In the process, the idea of a homogeneous Muslim community, whose history coincided with that of the Razakars, was propagated and widely accepted (Sherman 2015: 28). Indeed, the variety of political subject positions all Hyderabadis—whether they were Muslims or non-Muslims—occupied along a diverse spectrum of class, culture, caste, and religion were completely elided and replaced with reductive binary stereotypes.16 Thirteen thousand Muslims had been arrested after the ‘Police Action’ on accusations of being Razakars; 11,000 were later released for lack of evidence (ibid.: 31). Trust in the authorities was completely eroded.

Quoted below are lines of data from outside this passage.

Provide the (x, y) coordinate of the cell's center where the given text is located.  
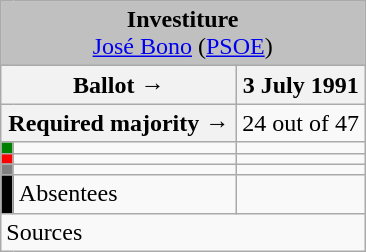
24 out of 47 (301, 123)
Required majority → (119, 123)
Absentees (125, 194)
Ballot → (119, 85)
InvestitureJosé Bono (PSOE) (183, 34)
3 July 1991 (301, 85)
Sources (183, 232)
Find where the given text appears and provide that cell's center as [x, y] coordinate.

The first democratic elections in Hyderabad state in 1951–1952 saw the Congress come to power. About ten Muslim candidates won, of which two were women. These were Masuma Begum and Shah Jahan Begum of the Congress, who were both re-elected in 1957 and remain till date the only Muslim women legislators in both Andhra Pradesh and Telangana state assemblies. The Congress also saw two more victorious women candidates: Shanta Bai and Sangam Lakshmi Bai. Mahadevamma Basawangowda won as an independent candidate, and Rajamani Devi, a Dalit woman who had been joint secretary of the Hyderabad chapter of the Scheduled Castes Federation, won from that organisation.17
However, Hyderabadis still had many reasons to protest. The sudden and rapid reduction of Muslims from 85 per cent to 50 per cent in government posts within two years rendered many thousands of people destitute and forced others to migrate out of Hyderabad.18 Mulki agitations against the overwhelming induction of ghaer-Mulkis who were expressly invited to fill these vacant positions seriously began in Warangal and spread to other districts and urban locations in 1952. Seven people died and 150 people were injured throughout the agitations, which were short-lived and quickly ran out of steam (Sherman 2015: 111).
The communal narratives associated with Hyderabadi Muslims also inflected the future trajectory of Urdu, which contrary to historical fact, came to be seen as an exclusively ‘Muslim’ language. Its role as a link language that was understood by most Hyderabadis was denied (Sherman 2015: 150–53). In line with the language debates of the time, multilingual regions of the erstwhile Hyderabad state had been reimagined as discrete, territorial spaces with singular regional languages—Telugu, Marathi, and Kannada—whose people did not understand Urdu (ibid.: 148–50, 166). Andhra Pradesh was the first state in India to be created on linguistic grounds in 1953. It consisted of Telangana and the Andhra districts of Madras Province. Hyderabad state formally ceased to exist on 1 November 1956, when the Marathwada districts became a part of Bombay state, which later became Maharashtra, and the Kannada districts were subsumed into Mysore state, which came to be reconfigured as Karnataka. Ironically, despite the linguistic reorganisation, it was English that prevailed, and Osmania University too shifted to it as its medium of instruction.